Forfeiture of exemption
If any part of income of a trust created after April 1, 1962 results in benefit to any interested person the entire income will be liable to tax.
 
However, though this provision is also applicable in the case of a trust created before April 1, 1962 exemption is not forfeited if such use of the income or property is in compliance with the mandatory provisions in the terms of the trust deed.
 
If any funds of the trust are invested or deposited otherwise than in any one or more of the modes specified in Section 11(5), the exemption from tax will be forfeited. Funds not conforming to this requirement were required to be converted into permissible investments before April 1, 1993.
 
Donations in kind or acquisition of any asset not conforming to the approved assets are required to be converted into permissible investment within one year from the end of the financial year in which such assets are acquired.
 
Investment avenues
The following is the list of avenues prescribed u/s 11(5):
  • NSC VIII.
  • Post Office Savings Bank and Time Deposit.
  • Kisan Vikas Patra
  • Scheduled or Co-operative Banks.
  • Co-operative Society carrying on Banking business.
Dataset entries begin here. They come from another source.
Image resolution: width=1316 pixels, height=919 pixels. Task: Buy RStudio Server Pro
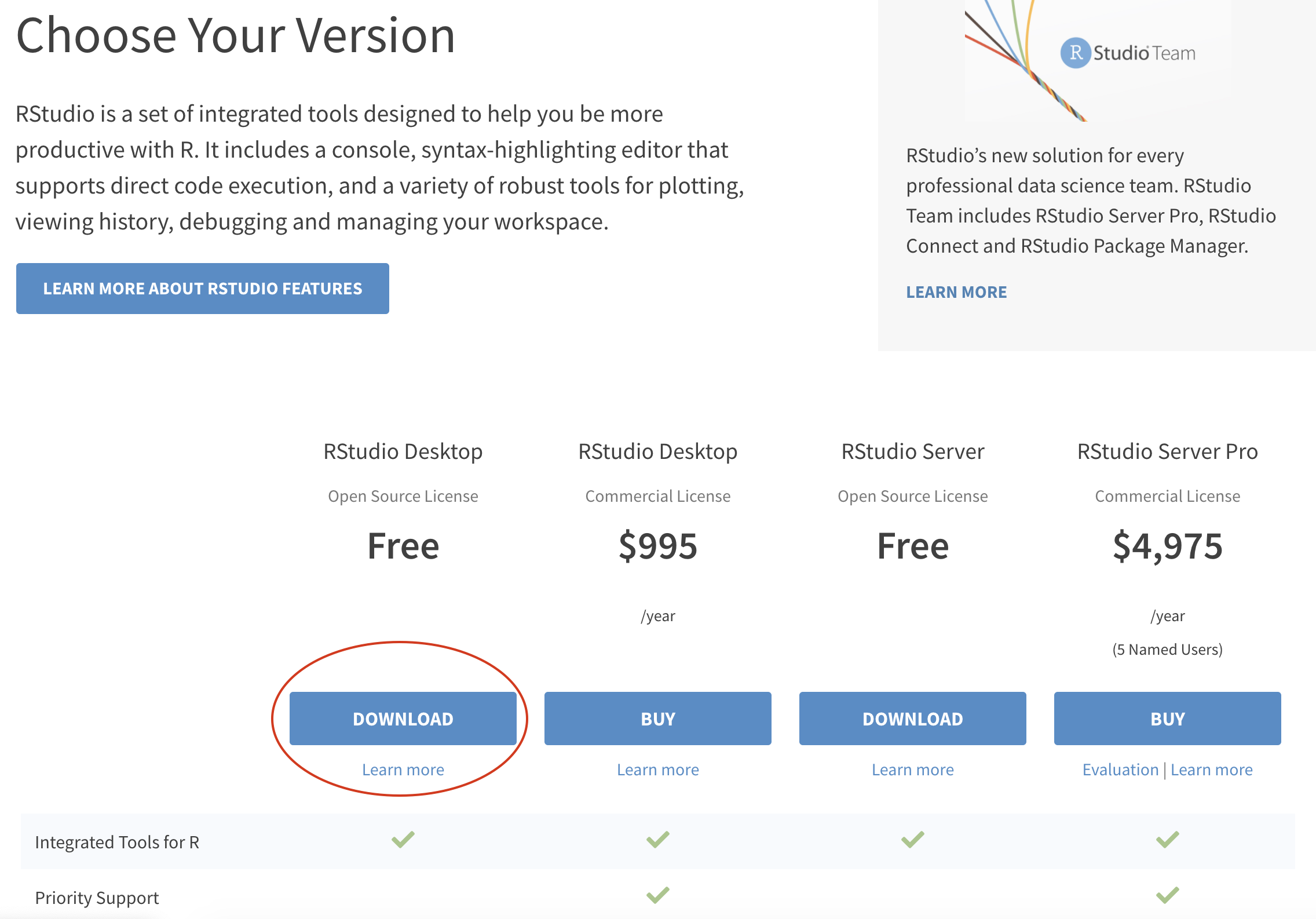(x=1168, y=719)
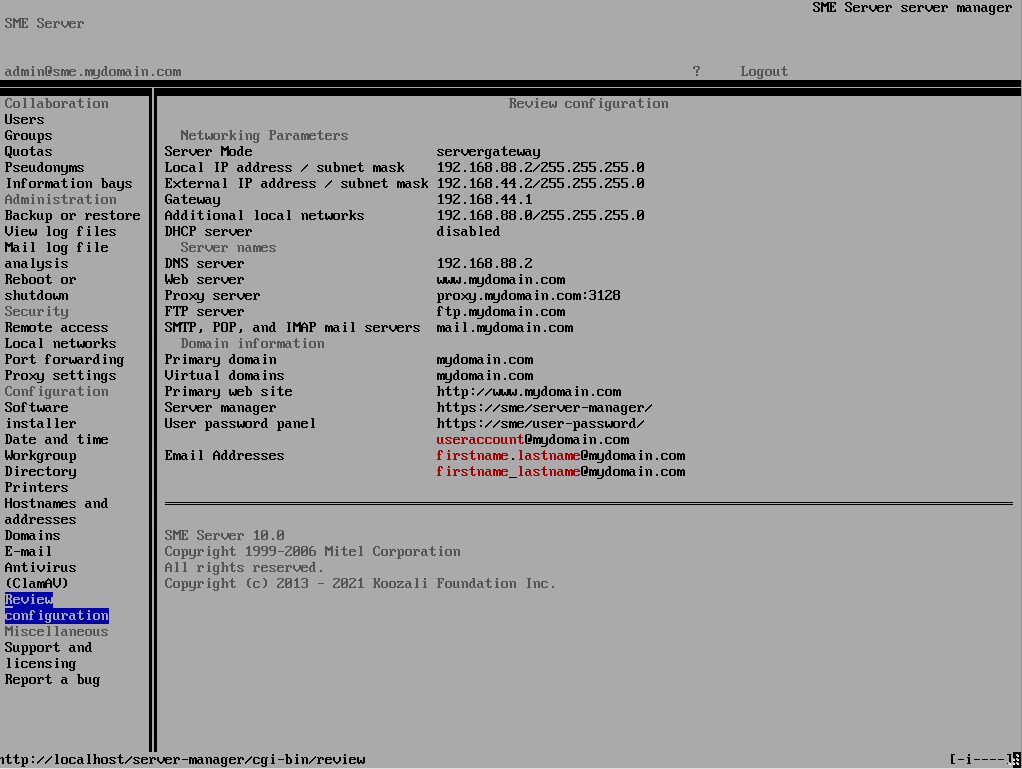This screenshot has height=769, width=1022.
Task: Open the Groups panel
Action: coord(28,135)
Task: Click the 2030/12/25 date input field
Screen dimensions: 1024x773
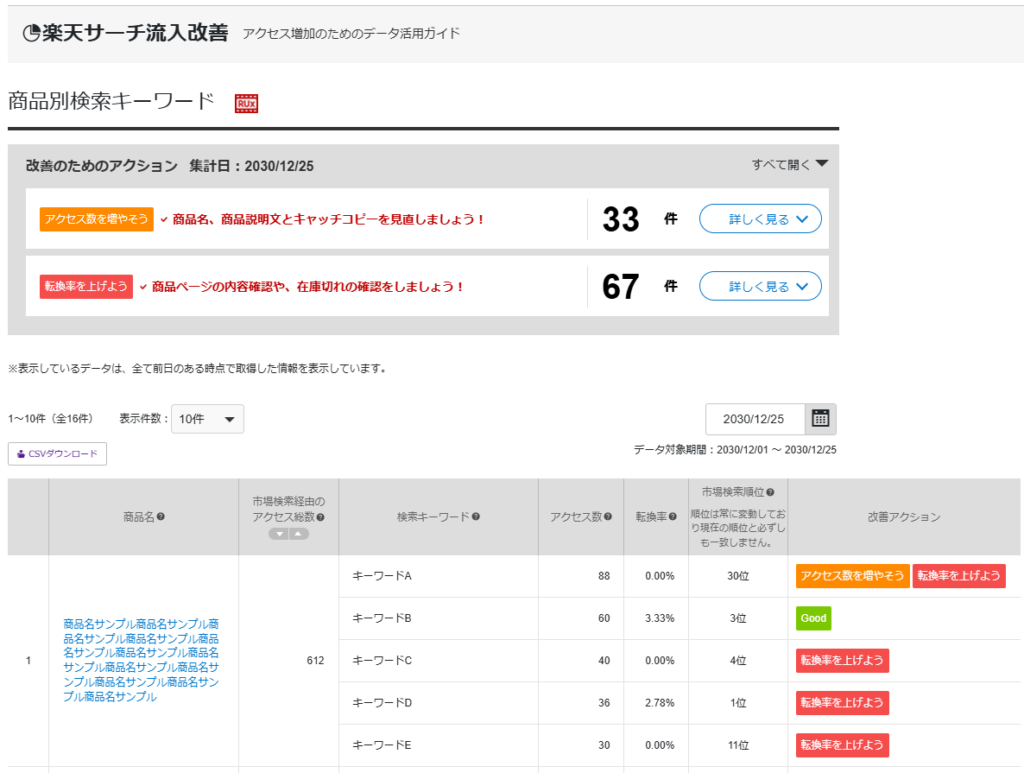Action: click(754, 419)
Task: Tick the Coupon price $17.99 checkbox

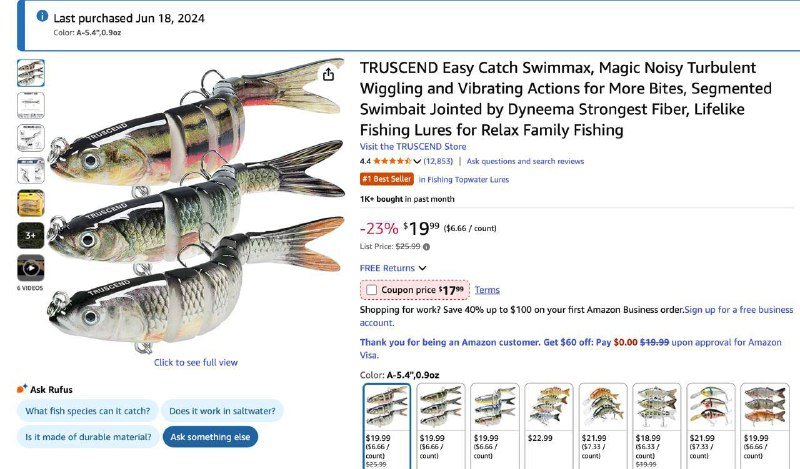Action: click(372, 290)
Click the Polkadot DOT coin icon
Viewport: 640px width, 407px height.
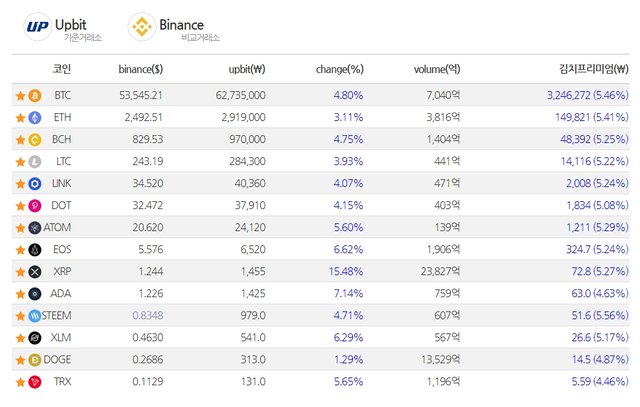35,206
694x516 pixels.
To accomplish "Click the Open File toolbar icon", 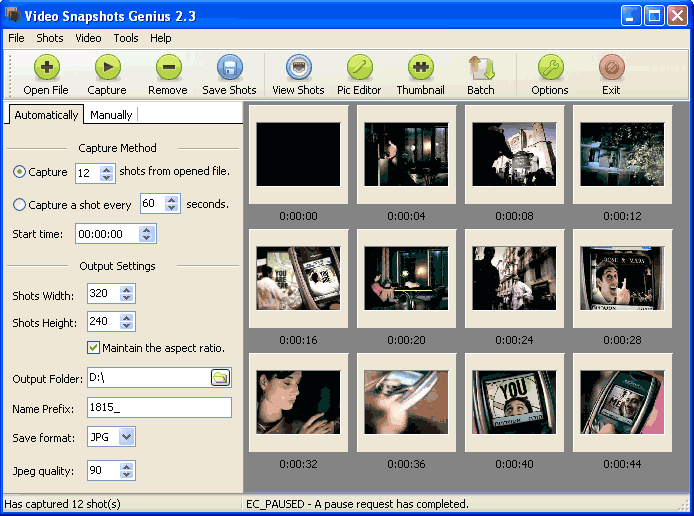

  • Co-operative land mortgage bank.
  • Co-operative land development bank.
  • Schemes of MFs.
  • Securities of Central or State government.
  • Securities of corporate bodies guaranteed by state or central government.
  • Deposits or investment in a public sector company.
  • Deposits or investment in a financial corporation engaged in providing long-term finance for industrial development in India approved u/s 36(1)(viii)..
  • Deposits or investment in a public company in India approved u/s 36(iii) for providing long-term finance for construction or purchase of residential houses in India.
  • Deposits or investment with an authority for providing long-term finance for urban infrastructure in India.
  • Deposits with IDBI.
  • Equity shares of a Depository.
  • Immovable property.
  • Any other mode as may be prescribed. All the prescribed modes so far have been listed above.
 
Audit
All the trusts are required to get their accounts audited. An omission to file an audit report may be rectified by filing the report at a later stage before the assessment is completed [CIT v Hardeodas Agarwalla Trust 198ITR511 (Cal) 1992].
 
If the audit report is not furnished with the return, the ITO must bring this defect to notice of the assessee giving him a chance to rectify this defect within the time allowed by ITO.
 
However notwithstanding continued existence of such defect, the Commissioner (Appeals) would not be justified in granting registration to assessee-trust [Director of Income-tax (Exemptions) v. SPIC Educational Foundation (2002) 257ITR46 (Mad.).
 
Trusts covered by Section 10
The income of most of the trusts is exempt u/s 11 which imposes several straight-jacket limitations for earning the exemption.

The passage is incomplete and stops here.